Introduced in Staking Phase 3.5, the ability of merging one or more existing standalone validator node into a staking pool gives more flexibility for staking pool operators.
There are two steps required for this action: The owner of the Delegation SC has to whitelist the wallet from which the Merging Validator was staked from. Then the Merging Validator has to send the merge transaction from the whitelisted wallet.
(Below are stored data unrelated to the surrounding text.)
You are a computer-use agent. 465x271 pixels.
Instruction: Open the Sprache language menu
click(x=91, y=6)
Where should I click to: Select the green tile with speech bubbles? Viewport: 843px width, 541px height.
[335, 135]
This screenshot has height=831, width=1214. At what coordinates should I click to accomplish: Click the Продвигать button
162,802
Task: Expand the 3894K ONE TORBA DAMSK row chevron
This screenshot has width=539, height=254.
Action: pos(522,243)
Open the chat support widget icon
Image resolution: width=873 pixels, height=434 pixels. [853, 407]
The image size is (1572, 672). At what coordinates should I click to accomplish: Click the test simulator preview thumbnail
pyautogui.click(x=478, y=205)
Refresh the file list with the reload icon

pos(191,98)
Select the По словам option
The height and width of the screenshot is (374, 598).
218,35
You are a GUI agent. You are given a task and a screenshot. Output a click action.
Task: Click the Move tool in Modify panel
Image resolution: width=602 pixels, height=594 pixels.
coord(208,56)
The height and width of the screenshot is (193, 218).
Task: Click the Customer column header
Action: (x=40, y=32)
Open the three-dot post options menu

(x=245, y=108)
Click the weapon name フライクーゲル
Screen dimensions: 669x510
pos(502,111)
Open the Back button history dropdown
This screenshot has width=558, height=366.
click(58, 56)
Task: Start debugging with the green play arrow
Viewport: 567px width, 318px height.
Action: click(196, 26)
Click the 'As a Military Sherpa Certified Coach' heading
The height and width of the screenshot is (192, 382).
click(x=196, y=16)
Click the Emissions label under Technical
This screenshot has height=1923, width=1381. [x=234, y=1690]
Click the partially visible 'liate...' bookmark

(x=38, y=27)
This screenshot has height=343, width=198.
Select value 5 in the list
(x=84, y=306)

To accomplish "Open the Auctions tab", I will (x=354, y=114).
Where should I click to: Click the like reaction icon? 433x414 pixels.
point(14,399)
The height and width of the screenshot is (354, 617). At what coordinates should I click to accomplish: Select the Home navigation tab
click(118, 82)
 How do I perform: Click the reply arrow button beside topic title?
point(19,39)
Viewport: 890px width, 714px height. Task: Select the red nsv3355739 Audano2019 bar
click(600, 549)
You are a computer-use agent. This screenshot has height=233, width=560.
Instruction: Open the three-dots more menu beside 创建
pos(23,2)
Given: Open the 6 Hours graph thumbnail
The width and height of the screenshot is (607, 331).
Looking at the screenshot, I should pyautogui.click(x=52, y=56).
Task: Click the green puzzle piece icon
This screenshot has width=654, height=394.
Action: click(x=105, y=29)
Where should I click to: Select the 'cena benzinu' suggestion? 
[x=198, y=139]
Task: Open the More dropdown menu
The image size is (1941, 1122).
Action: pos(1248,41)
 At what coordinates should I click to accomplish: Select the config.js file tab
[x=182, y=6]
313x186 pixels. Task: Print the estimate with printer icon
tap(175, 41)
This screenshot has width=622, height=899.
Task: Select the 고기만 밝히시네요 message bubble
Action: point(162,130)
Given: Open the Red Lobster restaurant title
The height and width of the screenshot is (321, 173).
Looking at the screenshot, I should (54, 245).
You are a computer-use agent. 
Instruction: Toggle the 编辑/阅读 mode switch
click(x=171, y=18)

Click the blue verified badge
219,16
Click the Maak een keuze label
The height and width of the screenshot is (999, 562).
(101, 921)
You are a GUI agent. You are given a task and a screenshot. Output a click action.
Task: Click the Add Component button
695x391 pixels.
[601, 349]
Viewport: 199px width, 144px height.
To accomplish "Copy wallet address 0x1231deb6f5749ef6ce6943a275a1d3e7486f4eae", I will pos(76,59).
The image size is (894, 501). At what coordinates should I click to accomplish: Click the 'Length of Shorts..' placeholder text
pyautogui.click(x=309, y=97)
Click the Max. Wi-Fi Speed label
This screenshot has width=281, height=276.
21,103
- Merging a Validator into an Existing Delegation Smart Contract
From the Delegation Smart Contract owner's wallet, send a transaction with the following parameters:
Whitelist Wallet For Merging Sender: <account address that owns the delegation smart contract> Receiver: <delegation smart contract address> Value: 0 Gas Limit: 5000000 Data: "whitelistForMerge" + "@" + "<Merging Validator wallet address in HEX format>"
You can obtain the HEX format of an address by first converting its bech32 (erd1...) form into binary, and then converting the resulting binary into HEX.
- The Merging Validator sends the merge transaction from the whitelisted wallet:
Gas limit: 510000000
Whitelist Wallet For Merging Sender: <account address of the node operator> Receiver: erd1qqqqqqqqqqqqqqqpqqqqqqqqqqqqqqqqqqqqqqqqqqqqqqqylllslmq6y6 Value: 0 Gas Limit: 510000000 Data: "mergeValidatorToDelegationWithWhitelist" + "@" "<the Delegation SC address in HEX format>"
We advise against using this method to buy or sell validator slots - it requires the transfer of private keys (validatorKey.pem) which can't be changed. This puts the buyer at risk of slashing, should the seller deploy a node with the same key, either intentionally or by mistake.